Exercise goal:
Word for word, restate the records that come after this.
[Opening Data to examine section]
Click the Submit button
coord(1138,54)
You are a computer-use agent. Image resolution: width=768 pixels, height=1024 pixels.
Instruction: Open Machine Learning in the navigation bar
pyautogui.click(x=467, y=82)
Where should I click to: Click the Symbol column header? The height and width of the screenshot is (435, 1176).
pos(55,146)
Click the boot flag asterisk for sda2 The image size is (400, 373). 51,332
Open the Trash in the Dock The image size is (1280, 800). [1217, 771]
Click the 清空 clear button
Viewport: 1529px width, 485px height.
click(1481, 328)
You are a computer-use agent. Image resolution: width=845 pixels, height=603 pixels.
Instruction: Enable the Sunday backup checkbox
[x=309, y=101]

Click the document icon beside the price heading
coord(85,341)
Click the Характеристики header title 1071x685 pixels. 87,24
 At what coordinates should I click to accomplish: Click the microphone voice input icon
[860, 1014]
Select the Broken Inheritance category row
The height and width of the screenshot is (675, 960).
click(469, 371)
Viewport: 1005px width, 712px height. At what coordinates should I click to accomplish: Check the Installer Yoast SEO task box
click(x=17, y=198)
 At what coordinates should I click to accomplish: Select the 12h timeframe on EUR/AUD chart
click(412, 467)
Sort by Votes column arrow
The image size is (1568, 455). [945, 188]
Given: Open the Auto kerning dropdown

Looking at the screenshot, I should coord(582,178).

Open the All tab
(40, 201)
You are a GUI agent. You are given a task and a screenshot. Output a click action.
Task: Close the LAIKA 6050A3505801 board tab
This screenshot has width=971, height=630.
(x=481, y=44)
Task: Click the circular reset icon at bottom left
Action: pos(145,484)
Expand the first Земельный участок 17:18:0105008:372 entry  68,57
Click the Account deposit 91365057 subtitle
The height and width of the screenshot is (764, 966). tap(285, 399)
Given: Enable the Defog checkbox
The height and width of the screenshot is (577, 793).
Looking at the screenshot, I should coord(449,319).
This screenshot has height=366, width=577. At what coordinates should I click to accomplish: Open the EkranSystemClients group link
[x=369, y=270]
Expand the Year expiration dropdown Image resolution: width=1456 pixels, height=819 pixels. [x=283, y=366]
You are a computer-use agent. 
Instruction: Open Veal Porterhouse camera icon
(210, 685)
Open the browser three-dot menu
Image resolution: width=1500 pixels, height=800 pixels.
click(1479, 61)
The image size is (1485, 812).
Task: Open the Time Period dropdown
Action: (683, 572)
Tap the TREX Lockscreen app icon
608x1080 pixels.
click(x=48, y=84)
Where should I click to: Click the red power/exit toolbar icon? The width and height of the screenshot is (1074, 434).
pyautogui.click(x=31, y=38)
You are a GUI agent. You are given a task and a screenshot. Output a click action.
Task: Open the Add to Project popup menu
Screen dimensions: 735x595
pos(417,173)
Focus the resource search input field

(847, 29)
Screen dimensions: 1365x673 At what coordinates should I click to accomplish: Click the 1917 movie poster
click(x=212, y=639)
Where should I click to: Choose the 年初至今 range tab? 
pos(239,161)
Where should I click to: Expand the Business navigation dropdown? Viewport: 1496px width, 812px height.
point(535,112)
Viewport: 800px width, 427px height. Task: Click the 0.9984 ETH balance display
[Closing Data to examine section]
Solved problem:
Click the Submit button
coord(1138,54)
You are a computer-use agent. Image resolution: width=768 pixels, height=1024 pixels.
Instruction: Open Machine Learning in the navigation bar
pyautogui.click(x=467, y=82)
Where should I click to: Click the Symbol column header? The height and width of the screenshot is (435, 1176).
pos(55,146)
Click the boot flag asterisk for sda2 The image size is (400, 373). 51,332
Open the Trash in the Dock The image size is (1280, 800). [1217, 771]
Click the 清空 clear button
Viewport: 1529px width, 485px height.
click(1481, 328)
You are a computer-use agent. Image resolution: width=845 pixels, height=603 pixels.
Instruction: Enable the Sunday backup checkbox
[x=309, y=101]

Click the document icon beside the price heading
coord(85,341)
Click the Характеристики header title 1071x685 pixels. 87,24
 At what coordinates should I click to accomplish: Click the microphone voice input icon
[860, 1014]
Select the Broken Inheritance category row
The height and width of the screenshot is (675, 960).
click(469, 371)
Viewport: 1005px width, 712px height. At what coordinates should I click to accomplish: Check the Installer Yoast SEO task box
click(x=17, y=198)
 At what coordinates should I click to accomplish: Select the 12h timeframe on EUR/AUD chart
click(412, 467)
Sort by Votes column arrow
The image size is (1568, 455). [945, 188]
Given: Open the Auto kerning dropdown

Looking at the screenshot, I should coord(582,178).

Open the All tab
(40, 201)
You are a GUI agent. You are given a task and a screenshot. Output a click action.
Task: Close the LAIKA 6050A3505801 board tab
This screenshot has width=971, height=630.
(x=481, y=44)
Task: Click the circular reset icon at bottom left
Action: pos(145,484)
Expand the first Земельный участок 17:18:0105008:372 entry  68,57
Click the Account deposit 91365057 subtitle
The height and width of the screenshot is (764, 966). tap(285, 399)
Given: Enable the Defog checkbox
The height and width of the screenshot is (577, 793).
Looking at the screenshot, I should coord(449,319).
This screenshot has height=366, width=577. At what coordinates should I click to accomplish: Open the EkranSystemClients group link
[x=369, y=270]
Expand the Year expiration dropdown Image resolution: width=1456 pixels, height=819 pixels. [x=283, y=366]
You are a computer-use agent. 
Instruction: Open Veal Porterhouse camera icon
(210, 685)
Open the browser three-dot menu
Image resolution: width=1500 pixels, height=800 pixels.
click(1479, 61)
The image size is (1485, 812).
Task: Open the Time Period dropdown
Action: (683, 572)
Tap the TREX Lockscreen app icon
608x1080 pixels.
click(x=48, y=84)
Where should I click to: Click the red power/exit toolbar icon? The width and height of the screenshot is (1074, 434).
pyautogui.click(x=31, y=38)
You are a GUI agent. You are given a task and a screenshot. Output a click action.
Task: Open the Add to Project popup menu
Screen dimensions: 735x595
pos(417,173)
Focus the resource search input field

(847, 29)
Screen dimensions: 1365x673 At what coordinates should I click to accomplish: Click the 1917 movie poster
click(x=212, y=639)
Where should I click to: Choose the 年初至今 range tab? 
pos(239,161)
Where should I click to: Expand the Business navigation dropdown? Viewport: 1496px width, 812px height.
point(535,112)
Viewport: 800px width, 427px height. Task: Click the 0.9984 ETH balance display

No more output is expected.